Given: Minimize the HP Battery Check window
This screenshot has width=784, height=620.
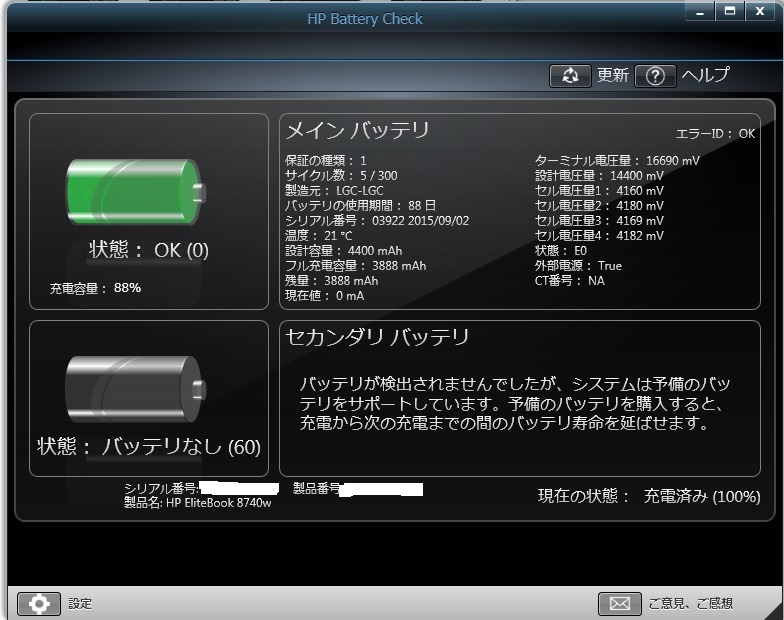Looking at the screenshot, I should (x=701, y=11).
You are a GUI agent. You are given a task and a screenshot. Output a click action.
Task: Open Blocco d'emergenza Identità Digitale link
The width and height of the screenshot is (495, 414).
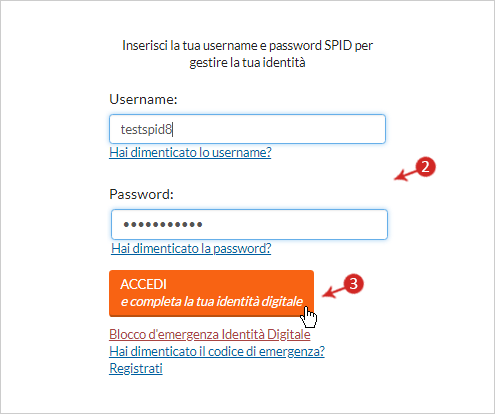[x=210, y=334]
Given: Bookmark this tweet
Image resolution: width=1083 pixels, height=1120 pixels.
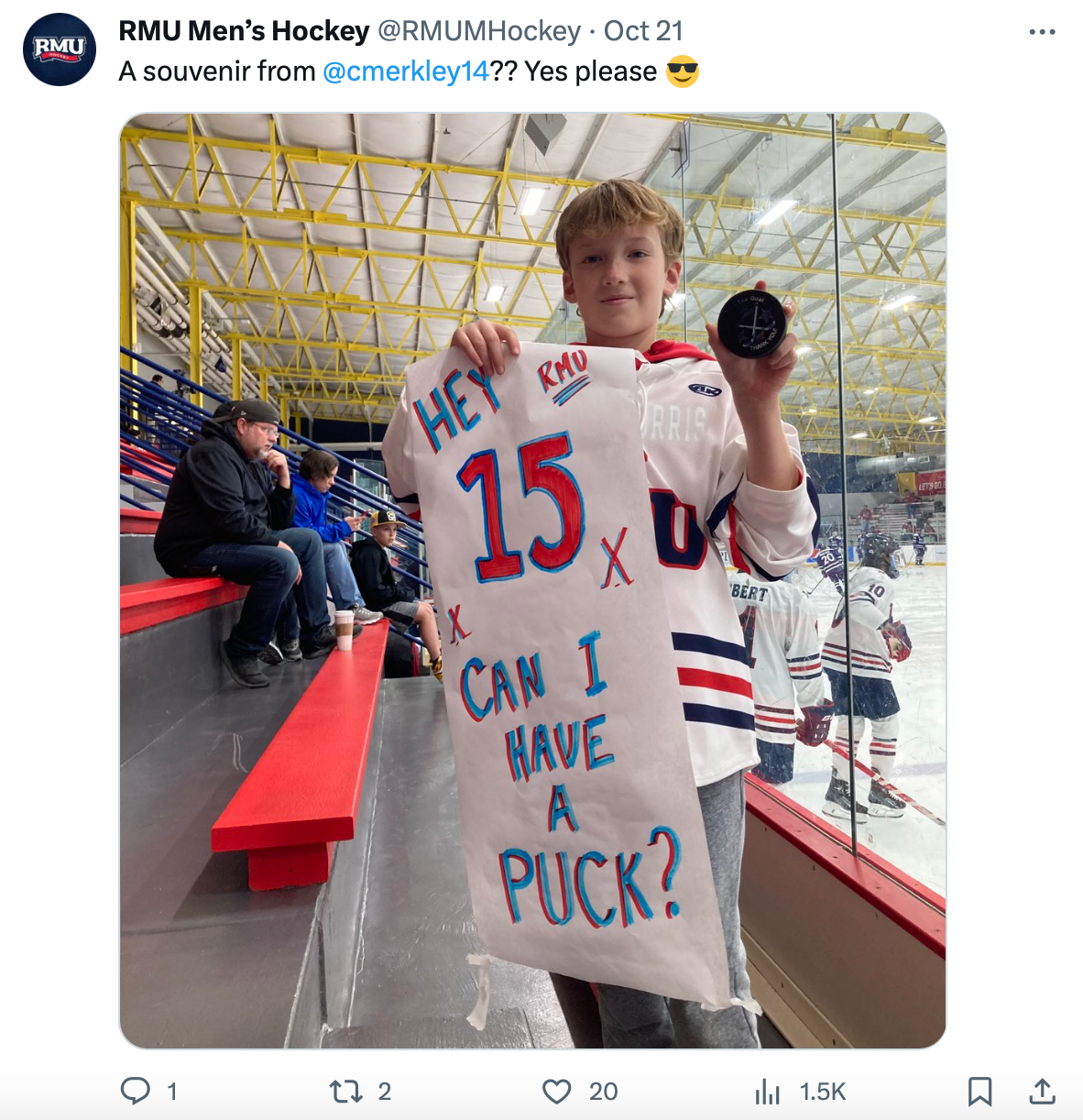Looking at the screenshot, I should 979,1091.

++++++++

Copy out the data above to the letter, and keep every picture out of it.

Given: Minimize the HP Battery Check window
This screenshot has width=784, height=620.
Looking at the screenshot, I should (x=701, y=11).
You are a GUI agent. You are given a task and a screenshot. Output a click action.
Task: Open Blocco d'emergenza Identità Digitale link
The width and height of the screenshot is (495, 414).
[x=210, y=334]
Given: Bookmark this tweet
Image resolution: width=1083 pixels, height=1120 pixels.
Looking at the screenshot, I should 979,1091.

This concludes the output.